◆ Task directions
Please show all lines of the records that include "icon".

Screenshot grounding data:
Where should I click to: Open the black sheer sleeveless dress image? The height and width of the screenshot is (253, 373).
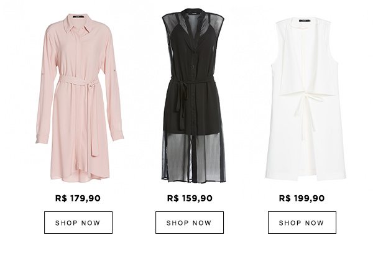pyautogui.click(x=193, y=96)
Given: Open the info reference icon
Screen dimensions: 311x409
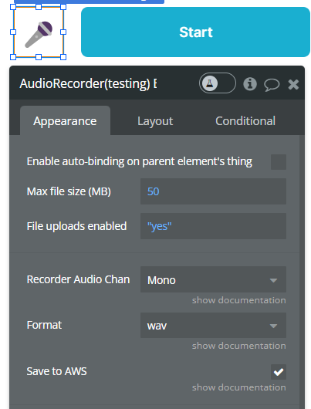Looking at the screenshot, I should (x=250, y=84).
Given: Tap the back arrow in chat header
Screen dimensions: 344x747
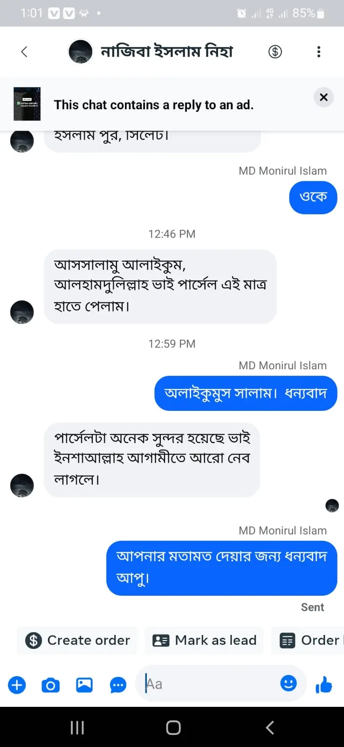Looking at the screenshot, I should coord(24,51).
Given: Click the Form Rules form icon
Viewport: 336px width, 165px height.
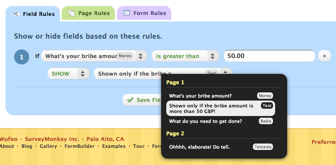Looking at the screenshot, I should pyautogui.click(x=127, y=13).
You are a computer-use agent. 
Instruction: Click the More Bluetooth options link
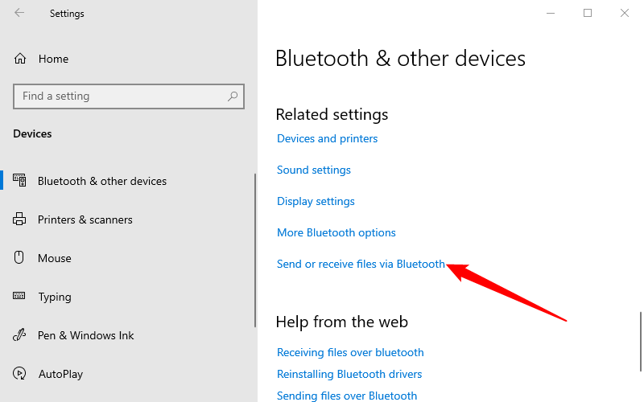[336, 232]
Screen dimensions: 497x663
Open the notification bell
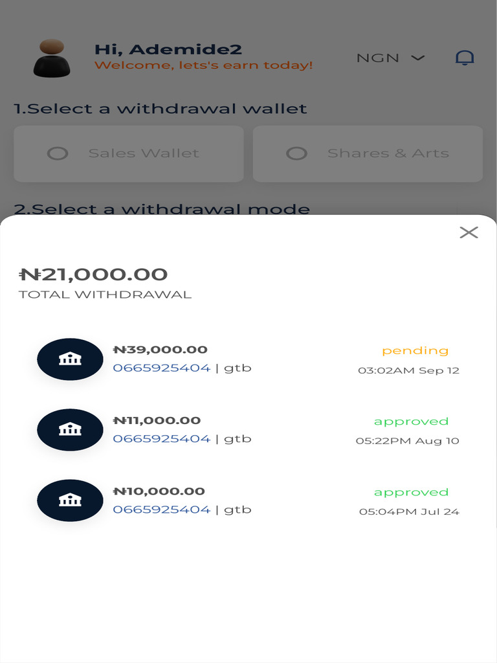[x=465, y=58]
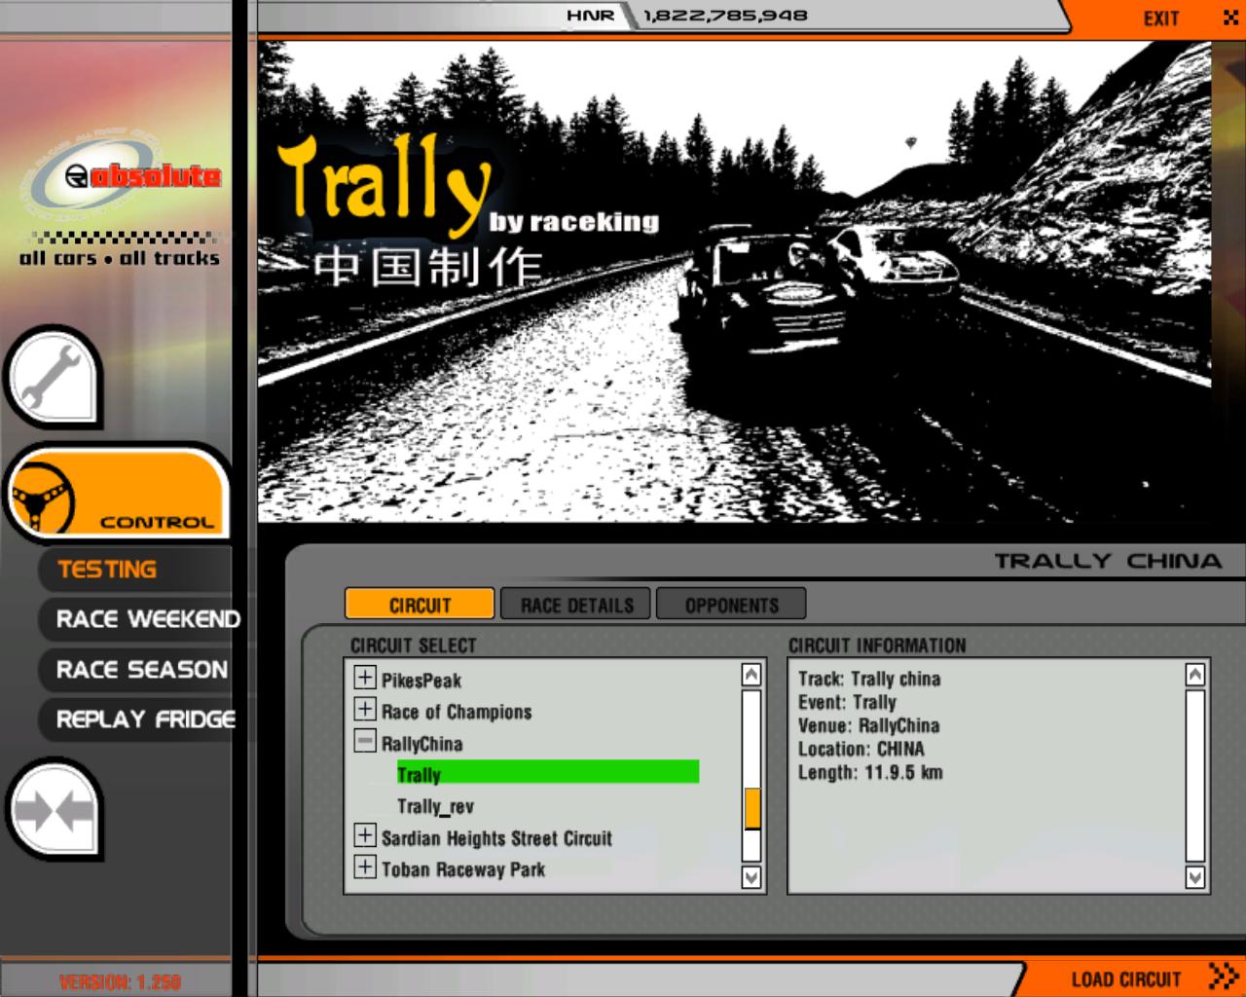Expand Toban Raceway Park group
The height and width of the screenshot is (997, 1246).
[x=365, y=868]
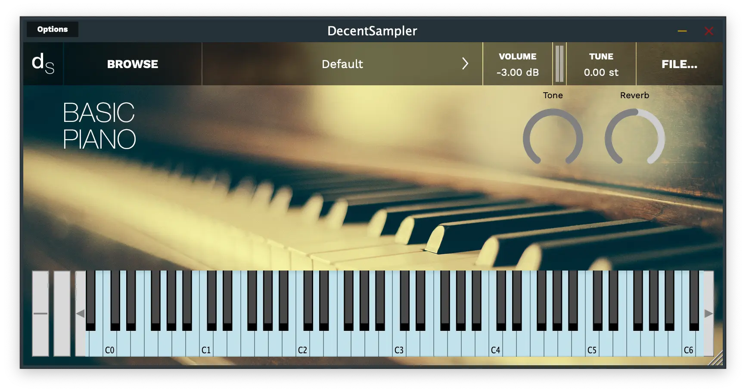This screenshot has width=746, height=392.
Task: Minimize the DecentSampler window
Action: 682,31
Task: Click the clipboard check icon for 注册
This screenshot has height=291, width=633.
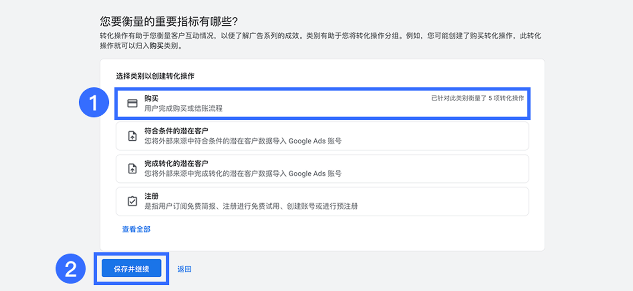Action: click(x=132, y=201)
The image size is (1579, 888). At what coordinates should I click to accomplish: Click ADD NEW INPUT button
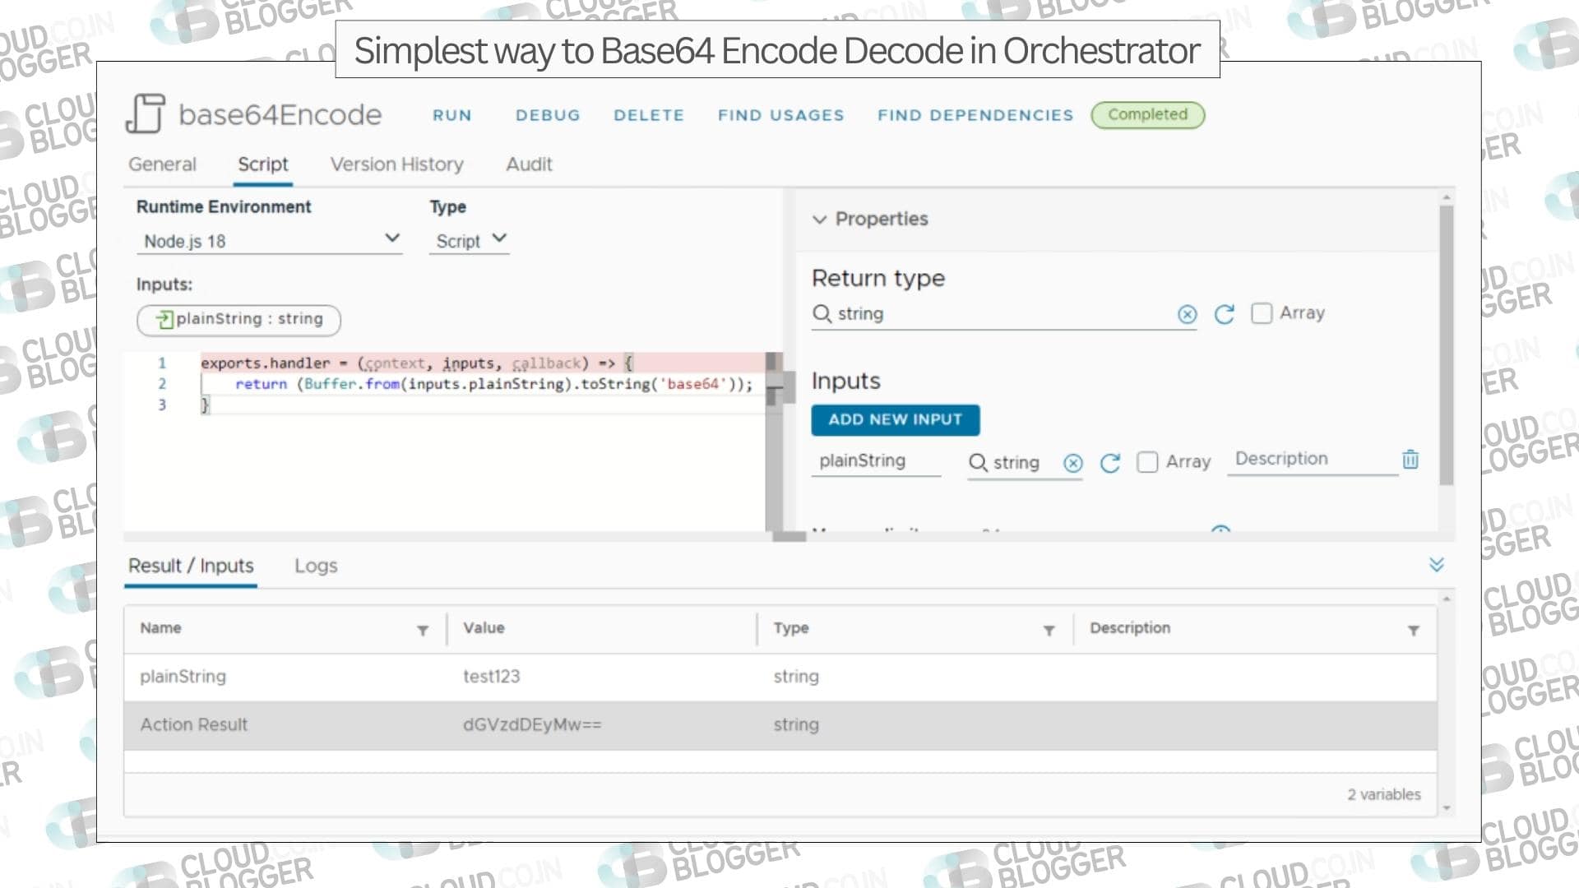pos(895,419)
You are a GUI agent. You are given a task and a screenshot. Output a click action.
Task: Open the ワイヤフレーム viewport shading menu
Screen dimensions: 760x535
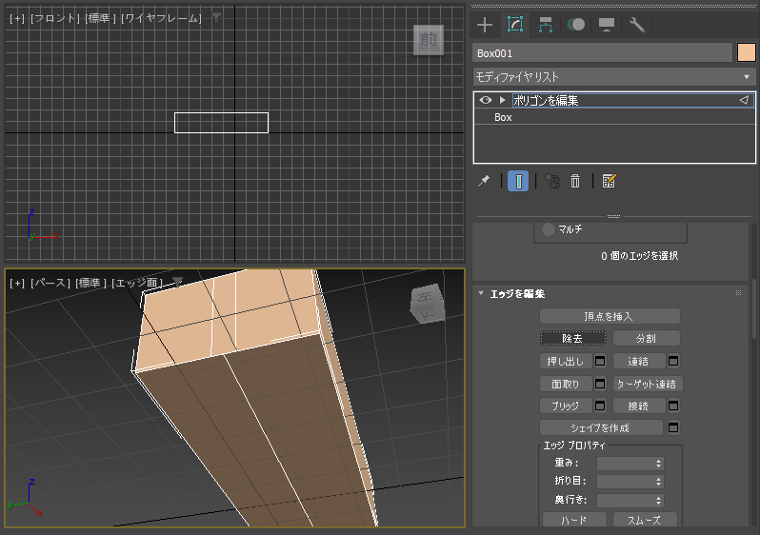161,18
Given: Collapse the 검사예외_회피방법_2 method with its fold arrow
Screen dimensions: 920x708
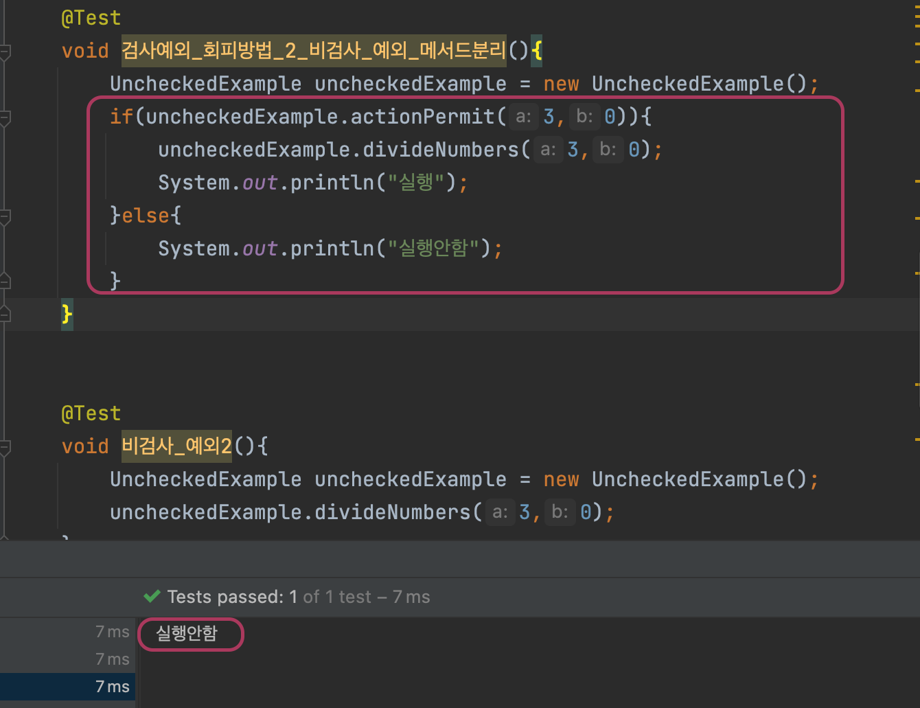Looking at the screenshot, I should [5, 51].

◆ The answer
Given: Open the info reference icon
Given: Click the Form Rules form icon
Task: Click the clipboard check icon for 注册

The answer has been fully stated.